Showing posts with label biography. Show all posts
Showing posts with label biography. Show all posts

Thursday, December 31, 2009

DEATH PAINTING: my wife died a year ago today


Suzanne Dying 9w074 conté and acrylic on rag paper 19 1/2 x 18 inches

A year ago this morning my wife, Suzanne Mauer, died after a nine-year battle with metastatic hemangiopericytoma. Her doctors, Ronald Blum at Beth Israel and Robert Maki at Sloan Kettering, were wonderful doctors and loving men. Suzanne's death was long, lingering, agonizing, and included a vicious and very expensive legal battle to get treatment approved by her insurance carrier. She went, in a wheelchair, to Albany to talk to the lawmakers in the Capitol and, based on that trip and the incredible help of Mark Scherzer, there is now a New York State law that says that a person with a rare disease cannot be denied coverage based on a lack of "clinical studies".

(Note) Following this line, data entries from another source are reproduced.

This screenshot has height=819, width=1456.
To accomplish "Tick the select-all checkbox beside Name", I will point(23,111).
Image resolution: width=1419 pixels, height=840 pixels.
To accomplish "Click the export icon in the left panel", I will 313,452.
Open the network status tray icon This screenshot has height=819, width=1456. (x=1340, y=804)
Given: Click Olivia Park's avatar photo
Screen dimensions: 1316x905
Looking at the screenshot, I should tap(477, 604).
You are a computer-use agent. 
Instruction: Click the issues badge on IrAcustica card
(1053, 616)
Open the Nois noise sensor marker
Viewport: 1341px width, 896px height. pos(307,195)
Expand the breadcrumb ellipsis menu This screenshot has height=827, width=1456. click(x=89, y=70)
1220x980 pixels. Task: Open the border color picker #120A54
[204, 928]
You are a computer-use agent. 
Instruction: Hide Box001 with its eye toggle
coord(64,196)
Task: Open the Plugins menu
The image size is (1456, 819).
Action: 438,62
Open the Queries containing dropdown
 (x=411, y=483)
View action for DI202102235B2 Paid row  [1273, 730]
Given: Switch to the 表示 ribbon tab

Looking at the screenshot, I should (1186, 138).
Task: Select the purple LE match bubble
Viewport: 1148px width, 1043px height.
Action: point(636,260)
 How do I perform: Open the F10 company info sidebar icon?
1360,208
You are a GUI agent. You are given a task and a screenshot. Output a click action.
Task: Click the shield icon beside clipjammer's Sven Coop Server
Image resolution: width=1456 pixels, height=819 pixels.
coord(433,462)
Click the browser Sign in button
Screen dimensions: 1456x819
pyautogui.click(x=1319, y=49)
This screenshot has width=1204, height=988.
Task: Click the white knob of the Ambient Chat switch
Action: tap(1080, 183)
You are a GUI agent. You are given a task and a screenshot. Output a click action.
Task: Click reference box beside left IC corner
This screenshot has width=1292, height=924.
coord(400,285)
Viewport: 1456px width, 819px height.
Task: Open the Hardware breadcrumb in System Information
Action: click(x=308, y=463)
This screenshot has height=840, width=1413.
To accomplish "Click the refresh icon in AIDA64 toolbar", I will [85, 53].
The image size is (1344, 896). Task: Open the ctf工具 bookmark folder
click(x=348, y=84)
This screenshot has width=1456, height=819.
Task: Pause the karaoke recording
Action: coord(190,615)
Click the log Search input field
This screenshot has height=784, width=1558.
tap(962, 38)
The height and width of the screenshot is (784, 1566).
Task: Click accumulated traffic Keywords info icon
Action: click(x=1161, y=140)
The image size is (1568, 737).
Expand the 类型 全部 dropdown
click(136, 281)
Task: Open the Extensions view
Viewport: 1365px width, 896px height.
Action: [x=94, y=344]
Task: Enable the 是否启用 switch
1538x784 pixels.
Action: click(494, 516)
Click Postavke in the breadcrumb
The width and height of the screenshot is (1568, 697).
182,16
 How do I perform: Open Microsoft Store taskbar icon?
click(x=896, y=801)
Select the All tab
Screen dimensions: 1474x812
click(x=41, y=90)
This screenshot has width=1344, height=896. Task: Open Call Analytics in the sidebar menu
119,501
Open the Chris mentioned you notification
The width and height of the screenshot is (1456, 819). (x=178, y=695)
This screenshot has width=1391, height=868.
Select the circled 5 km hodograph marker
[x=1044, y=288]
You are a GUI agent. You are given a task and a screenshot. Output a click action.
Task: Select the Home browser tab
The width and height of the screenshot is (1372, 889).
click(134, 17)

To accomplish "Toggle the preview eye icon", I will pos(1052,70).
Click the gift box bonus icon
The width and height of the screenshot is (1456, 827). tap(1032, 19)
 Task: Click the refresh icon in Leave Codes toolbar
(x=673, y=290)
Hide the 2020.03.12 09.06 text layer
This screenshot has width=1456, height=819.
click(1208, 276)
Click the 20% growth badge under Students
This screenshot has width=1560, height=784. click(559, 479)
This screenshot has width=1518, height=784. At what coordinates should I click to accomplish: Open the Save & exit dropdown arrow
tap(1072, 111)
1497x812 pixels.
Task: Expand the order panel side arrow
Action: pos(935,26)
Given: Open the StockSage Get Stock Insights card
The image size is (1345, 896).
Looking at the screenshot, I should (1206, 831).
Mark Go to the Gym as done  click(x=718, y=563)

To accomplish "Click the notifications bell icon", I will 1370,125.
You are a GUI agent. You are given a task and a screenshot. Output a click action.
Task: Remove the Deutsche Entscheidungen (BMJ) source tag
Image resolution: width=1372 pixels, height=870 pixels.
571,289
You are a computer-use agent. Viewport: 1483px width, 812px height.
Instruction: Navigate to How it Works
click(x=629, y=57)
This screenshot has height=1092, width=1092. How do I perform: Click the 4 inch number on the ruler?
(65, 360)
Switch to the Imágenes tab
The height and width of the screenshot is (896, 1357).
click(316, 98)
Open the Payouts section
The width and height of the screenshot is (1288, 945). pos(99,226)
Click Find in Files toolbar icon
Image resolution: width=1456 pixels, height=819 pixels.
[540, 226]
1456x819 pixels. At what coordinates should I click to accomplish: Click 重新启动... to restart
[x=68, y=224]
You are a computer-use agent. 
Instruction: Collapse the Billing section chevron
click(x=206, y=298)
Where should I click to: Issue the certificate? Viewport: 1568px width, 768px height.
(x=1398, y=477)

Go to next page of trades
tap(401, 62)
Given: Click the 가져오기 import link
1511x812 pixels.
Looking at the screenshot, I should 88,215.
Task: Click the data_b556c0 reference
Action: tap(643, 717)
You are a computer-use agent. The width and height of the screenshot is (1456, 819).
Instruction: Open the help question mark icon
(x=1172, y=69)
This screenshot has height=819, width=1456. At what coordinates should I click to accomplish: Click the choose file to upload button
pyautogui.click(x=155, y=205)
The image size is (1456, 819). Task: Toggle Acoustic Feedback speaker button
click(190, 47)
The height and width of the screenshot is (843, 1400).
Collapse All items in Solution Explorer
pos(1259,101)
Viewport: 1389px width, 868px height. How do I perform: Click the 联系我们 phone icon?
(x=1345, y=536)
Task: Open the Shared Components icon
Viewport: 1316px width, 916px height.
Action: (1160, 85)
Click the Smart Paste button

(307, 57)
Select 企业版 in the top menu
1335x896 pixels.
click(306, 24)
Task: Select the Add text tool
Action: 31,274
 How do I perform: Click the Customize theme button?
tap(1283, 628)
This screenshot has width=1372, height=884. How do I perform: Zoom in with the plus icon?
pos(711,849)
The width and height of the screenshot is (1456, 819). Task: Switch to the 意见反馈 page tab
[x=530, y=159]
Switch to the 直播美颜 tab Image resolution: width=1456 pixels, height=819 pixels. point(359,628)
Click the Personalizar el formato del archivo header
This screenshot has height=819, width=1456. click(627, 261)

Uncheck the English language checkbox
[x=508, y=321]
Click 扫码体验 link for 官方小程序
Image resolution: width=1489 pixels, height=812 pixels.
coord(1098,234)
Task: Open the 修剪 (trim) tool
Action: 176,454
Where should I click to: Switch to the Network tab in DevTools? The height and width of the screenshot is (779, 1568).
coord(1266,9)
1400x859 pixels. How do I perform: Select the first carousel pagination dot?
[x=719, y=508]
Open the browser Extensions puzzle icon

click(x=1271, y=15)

She was tough, loving and complicated. Her computer screen saver said "LOVE RULES." These paintings are love letters. And I will continue making them until they stop demanding to be made. The hell with decorative painting.

Tuesday, December 8, 2009

WHAT IS WORK FOR AN ARTIST?

When I was a young art student at the Museum School in the 70's, I was moping down the hall one day, depression blaring from my every cell. I admit it was because I could not get my latest obsession du jour to do the horizontal mambo with me, but my mentor and friend John Thompson, Dean of Students, was unaware of that.

Dean Thompson assumed rather that I was troubled by a dip in my creative output. He took me into his office and said, "Jonathan, when others are lying in the park watching the clouds go by, they are goofing off. When you do it, you are working! Remember that every artist needs fanny time as much as hand time." Those words, exactly.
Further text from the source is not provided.